Some 200,000 commuters travel that corridor daily. The stretch of 75 between the 575 split and the top-end perimeter is one of the most congested highways in metro Atlanta. Yet, here’s what those commuters will have to show for years of DOT planning for toll lanes and the politicized exercise of drafting a project list for next year’s transportation tax referendum:
Jack. And squat.
A real plan for the corridor — and most of what I’m about to say also applies to other parts of the metro area — would:
a) Recognize there is neither the land nor the money available for building highway lanes ad infinitum, and that new general-purpose lanes quickly become as full as the older lanes;
b) Acknowledge the final piece of the Interstate portion of the corridor comprises high-occupancy toll (HOT) lanes that may or may not relieve congestion in older lanes, but which will guarantee someone who needs to travel rapidly at a given time can do so (for a price);
c) Devote more resources to nearby arterial roads to add parallel capacity for motorists, particularly those traveling relatively shorter distances;
d) Ensure any funds for mass transit are dedicated to uses such as commuter rail, which can provide high capacity at peak travel times without attempting to change lifestyles or prioritize developers’ dreams over commuters’ frustrations.
As of today, Cobb and Cherokee residents stand to get no additional general-purpose lanes, no HOT lanes, no enhanced arterials.

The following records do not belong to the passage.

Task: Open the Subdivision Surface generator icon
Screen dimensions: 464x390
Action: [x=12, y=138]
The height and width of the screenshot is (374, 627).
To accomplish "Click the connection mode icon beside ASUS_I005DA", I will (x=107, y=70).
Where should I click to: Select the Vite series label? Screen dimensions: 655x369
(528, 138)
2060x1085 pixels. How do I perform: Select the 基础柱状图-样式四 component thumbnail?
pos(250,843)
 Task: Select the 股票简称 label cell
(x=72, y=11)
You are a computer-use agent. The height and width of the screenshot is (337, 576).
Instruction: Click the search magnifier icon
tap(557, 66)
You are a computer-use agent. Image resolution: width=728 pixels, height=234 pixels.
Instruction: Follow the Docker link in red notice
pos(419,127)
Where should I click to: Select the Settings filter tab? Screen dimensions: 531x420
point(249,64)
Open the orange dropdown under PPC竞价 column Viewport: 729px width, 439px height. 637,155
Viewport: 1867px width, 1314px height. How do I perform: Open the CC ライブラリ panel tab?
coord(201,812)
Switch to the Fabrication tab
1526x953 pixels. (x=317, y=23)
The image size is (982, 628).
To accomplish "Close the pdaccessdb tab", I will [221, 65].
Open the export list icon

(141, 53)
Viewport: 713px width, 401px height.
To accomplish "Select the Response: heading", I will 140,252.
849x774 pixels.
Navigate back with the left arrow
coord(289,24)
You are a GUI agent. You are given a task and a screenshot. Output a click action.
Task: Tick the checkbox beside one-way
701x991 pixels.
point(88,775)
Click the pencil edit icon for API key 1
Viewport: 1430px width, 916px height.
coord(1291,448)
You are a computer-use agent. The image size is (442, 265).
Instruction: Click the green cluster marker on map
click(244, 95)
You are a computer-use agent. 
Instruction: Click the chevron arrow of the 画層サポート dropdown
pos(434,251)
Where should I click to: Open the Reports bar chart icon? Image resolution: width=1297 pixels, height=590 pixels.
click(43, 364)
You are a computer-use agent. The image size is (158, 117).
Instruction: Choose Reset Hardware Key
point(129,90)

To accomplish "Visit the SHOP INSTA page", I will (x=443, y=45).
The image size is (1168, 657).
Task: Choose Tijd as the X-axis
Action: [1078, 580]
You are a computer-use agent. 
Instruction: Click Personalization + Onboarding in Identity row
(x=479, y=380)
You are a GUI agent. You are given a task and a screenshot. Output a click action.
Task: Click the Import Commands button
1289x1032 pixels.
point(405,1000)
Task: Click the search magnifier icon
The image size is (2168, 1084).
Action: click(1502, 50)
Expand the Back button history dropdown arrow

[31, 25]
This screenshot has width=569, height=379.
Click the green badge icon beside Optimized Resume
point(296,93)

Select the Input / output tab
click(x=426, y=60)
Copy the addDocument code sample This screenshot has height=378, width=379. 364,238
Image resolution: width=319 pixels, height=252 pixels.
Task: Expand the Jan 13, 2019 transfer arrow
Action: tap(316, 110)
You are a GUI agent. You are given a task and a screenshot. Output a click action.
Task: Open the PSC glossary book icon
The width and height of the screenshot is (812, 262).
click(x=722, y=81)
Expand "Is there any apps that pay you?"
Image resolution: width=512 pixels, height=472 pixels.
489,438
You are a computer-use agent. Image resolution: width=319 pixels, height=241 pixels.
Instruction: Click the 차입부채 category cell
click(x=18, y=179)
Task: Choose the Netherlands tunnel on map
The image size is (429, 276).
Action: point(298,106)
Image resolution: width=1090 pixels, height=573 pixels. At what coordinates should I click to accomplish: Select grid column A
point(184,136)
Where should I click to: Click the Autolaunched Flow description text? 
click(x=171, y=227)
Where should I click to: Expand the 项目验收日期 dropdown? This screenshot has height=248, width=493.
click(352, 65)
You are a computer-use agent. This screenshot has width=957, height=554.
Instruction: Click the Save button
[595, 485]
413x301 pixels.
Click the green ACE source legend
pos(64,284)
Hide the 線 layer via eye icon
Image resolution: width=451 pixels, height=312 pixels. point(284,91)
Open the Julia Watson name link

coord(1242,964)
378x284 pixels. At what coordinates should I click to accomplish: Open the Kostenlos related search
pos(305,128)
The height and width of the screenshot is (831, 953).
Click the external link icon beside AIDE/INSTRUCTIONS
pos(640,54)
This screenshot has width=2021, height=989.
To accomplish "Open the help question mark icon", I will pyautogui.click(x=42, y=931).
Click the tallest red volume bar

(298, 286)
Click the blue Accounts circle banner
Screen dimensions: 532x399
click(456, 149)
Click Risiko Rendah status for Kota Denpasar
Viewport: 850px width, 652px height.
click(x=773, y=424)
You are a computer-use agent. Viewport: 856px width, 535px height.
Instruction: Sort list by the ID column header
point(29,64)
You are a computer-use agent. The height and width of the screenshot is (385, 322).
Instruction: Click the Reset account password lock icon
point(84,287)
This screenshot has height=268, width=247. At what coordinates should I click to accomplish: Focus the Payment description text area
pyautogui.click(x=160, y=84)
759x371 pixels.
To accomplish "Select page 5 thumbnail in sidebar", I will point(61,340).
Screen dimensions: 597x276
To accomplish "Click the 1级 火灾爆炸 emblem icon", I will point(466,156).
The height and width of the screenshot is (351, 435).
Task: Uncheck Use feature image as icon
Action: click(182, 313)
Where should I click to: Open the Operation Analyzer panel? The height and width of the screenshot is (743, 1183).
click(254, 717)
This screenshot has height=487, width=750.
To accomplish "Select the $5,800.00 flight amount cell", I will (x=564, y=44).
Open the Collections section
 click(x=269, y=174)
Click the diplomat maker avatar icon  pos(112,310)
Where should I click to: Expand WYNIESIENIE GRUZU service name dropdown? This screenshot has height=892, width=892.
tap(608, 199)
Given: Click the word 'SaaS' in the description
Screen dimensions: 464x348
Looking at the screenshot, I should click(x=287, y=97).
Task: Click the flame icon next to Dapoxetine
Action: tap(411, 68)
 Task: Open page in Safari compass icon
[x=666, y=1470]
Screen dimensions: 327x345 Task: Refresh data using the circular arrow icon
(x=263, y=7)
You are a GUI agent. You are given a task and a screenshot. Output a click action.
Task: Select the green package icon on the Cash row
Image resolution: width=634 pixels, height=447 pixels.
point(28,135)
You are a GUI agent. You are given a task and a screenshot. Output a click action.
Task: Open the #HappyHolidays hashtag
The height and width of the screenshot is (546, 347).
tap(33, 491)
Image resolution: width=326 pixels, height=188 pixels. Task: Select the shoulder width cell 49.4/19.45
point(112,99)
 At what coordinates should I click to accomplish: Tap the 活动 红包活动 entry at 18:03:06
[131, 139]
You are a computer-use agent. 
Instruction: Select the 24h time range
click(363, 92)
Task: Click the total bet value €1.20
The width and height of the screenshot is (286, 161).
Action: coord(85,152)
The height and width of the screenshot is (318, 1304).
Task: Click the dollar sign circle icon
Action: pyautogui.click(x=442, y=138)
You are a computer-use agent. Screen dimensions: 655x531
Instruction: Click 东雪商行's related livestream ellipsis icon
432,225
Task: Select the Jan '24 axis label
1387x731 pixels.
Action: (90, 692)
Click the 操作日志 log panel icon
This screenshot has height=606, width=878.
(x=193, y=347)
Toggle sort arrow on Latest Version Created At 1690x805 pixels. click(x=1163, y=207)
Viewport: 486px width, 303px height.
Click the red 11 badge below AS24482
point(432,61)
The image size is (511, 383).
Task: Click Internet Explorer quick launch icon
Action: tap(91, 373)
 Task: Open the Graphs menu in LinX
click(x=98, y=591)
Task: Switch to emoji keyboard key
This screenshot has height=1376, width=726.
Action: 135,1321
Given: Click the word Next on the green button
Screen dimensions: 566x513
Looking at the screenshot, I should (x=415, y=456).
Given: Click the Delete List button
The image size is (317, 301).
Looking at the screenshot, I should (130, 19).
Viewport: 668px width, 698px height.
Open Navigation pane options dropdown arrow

Just some projects designed to encourage a certain kind of economic development — somewhere else. Oh, and, in about 10 years, a glorified streetcar that travels one mile outside Fulton.
It’s particularly galling that DOT has now spent eight years and tens of millions of dollars clearing its throat regarding public-private partnerships. Now it’s thrown all that away, without betraying the faintest clue as to what comes next.
The coup de grace came from DOT board member Brandon Beach, who told the AJC’s Ariel Hart that a turning point was the realization the state might have to pay up to 45 percent of the project’s $1 billion cost.
“There gets a point where if you’re going to do that much public participation, you may want to look at doing the project yourself,” Beach said, right before admitting DOT doesn’t have that kind of money.
Let’s get this straight: $450 million is too much money, so it’s better to spend $1 billion? A billion dollars we don’t have? So that we can recoup money from tolls instead of … not spending it in the first place?
For, if the private firms felt they couldn’t recoup more than $550 million in costs from tolls, why should we believe the state would recoup more? As it stands, fat chance of enticing them or other firms to invest in our infrastructure in the future.
We often hear politicians and experts say voters must approve the T-SPLOST so that metro Atlanta isn’t seen as backward and indecisive. After these follies, on the heels of the broken promise to remove the Ga. 400 toll last summer, maybe voters need to reject it — to get the attention of those politicians and experts. Their decisiveness and vision leave a lot to be desired, too.